Copy the entries starting at the line containing "The image size" and ending at the line containing "click(235, 335)", both included, with the requests left unchanged. In the answers, multiply every coordinate by 2.25 and round to the nearest whole number, rounding halves up.

Data excerpts:
******

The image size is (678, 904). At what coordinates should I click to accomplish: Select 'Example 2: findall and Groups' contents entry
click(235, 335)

******

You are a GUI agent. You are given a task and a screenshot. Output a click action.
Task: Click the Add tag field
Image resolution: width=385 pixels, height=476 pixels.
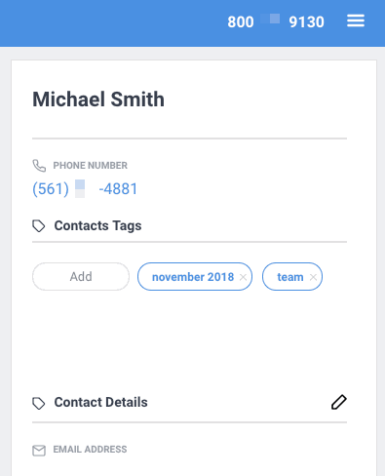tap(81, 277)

******

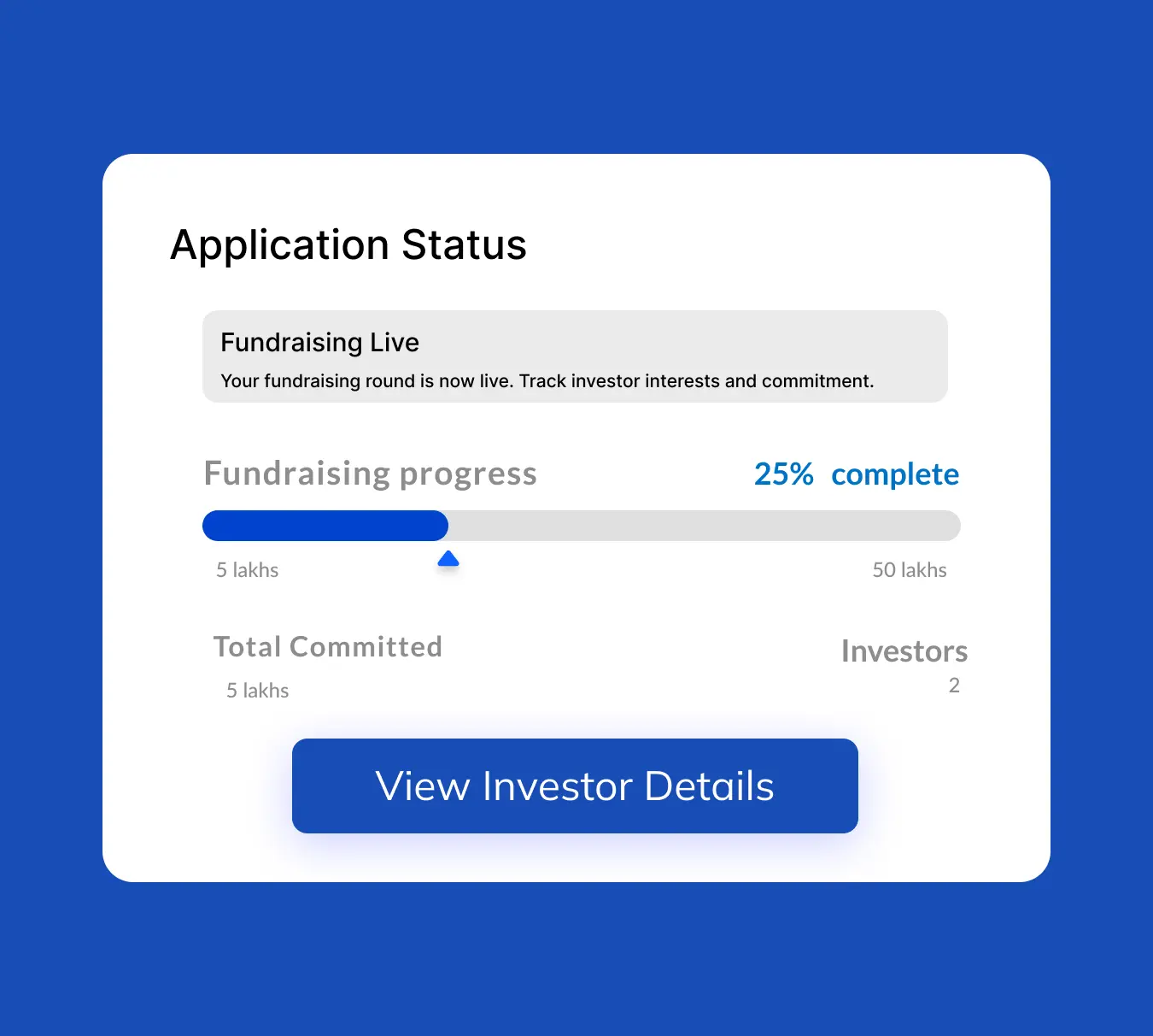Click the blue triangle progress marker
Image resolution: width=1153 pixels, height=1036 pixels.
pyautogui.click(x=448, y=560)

******

Task answer:
The image size is (678, 904). At what coordinates should I click to accomplish: Select 'Example 2: findall and Groups' contents entry
click(529, 754)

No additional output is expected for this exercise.